Rund ein Drittel der Ratsuchenden schreibt nur einmal und meldet sich nach der Antwort nicht mehr, sagt Mia. Den Grund dafür oder was danach passiert, weiß sie nicht - Anonymität ist eine der wichtigsten Grundlagen für das niedrigschwellige Angebot. Mit manchen ergibt sich ein langfristiger Austausch. „Ich habe auch Kontakte, die schon mehr als ein Jahr laufen“, sagt sie. Manchmal sei es gut, eigene Erfahrungen mit einzubringen, fügt Lara hinzu. „Dann kann man auch eine Beziehung zu den Ratsuchenden aufbauen.“ Sollten im Austausch akute Suizidgedanken geäußert werden, raten die Peers zu professioneller Hilfe. „Im Normalfall kann es schon sehr entlastend sein, einfach über diese Gedanken zu sprechen. Zu wissen, es gibt ein wertschätzendes Gegenüber, kann auch eine Weile tragen“, sagt Isabelle Dulleck.
Die Gründe, warum Jugendliche Suizidgedanken haben, sind ganz unterschiedlich. In den letzten Jahren gab es jedoch einen Faktor, der immer wieder auftrat. „Seit Pandemiebeginn merken wir, dass die Nachrichten im Schnitt 30 Prozent länger geworden sind“, sagt Dulleck. „Die Ratsuchenden schildern auch, dass sie stärker belastet sind und noch schwieriger in andere Hilfesysteme kommen.“ U25 ersetzt ganz bewusst keine Therapie, versucht aber, ein Rettungsanker für die Jugendlichen zu sein und sie bei Bedarf an professionelle Stellen weiterzuvermitteln.

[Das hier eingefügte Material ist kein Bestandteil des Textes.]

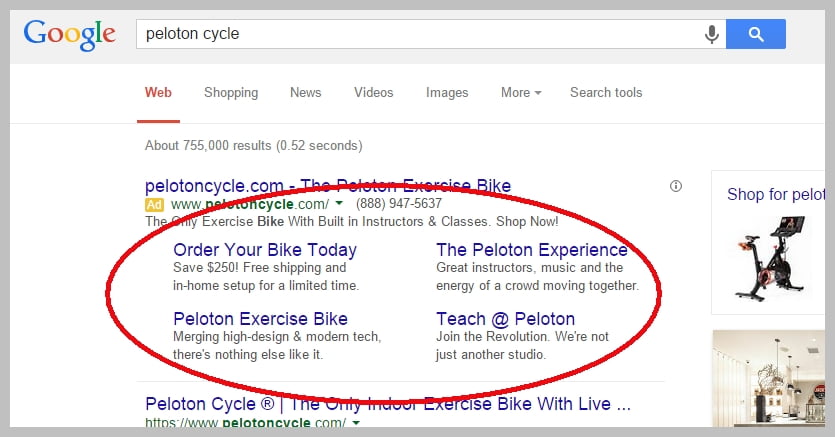Open the Order Your Bike Today sitelink

(x=265, y=250)
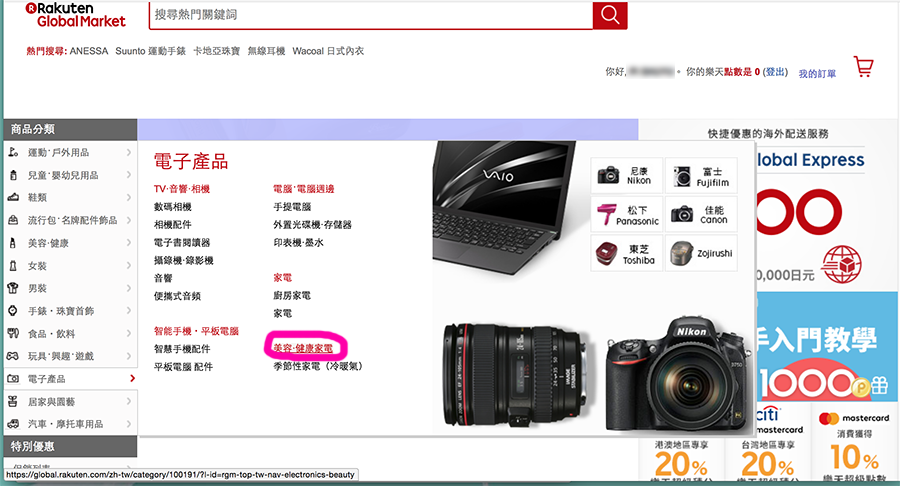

Die Caritas finanziert U25 in Nürnberg zu zehn Prozent, weitere Mittel kommen seit 2016 vom Bund und vom Freistaat Bayern. Diese Förderung läuft bis Ende 2024 - was danach passiert, ist noch nicht klar, sagt Klaus Weckwerth, Projektleiter vor Ort. Man stehe im Austausch mit Berlin und München und bemühe sich um eine Regelfinanzierung im Rahmen eines Suizidpräventionsgesetzes. „Der Bedarf ist enorm, aber nur wenn die Politik sich dauerhaft finanziell engagiert, kann es weitergehen“, sagt Weckwerth.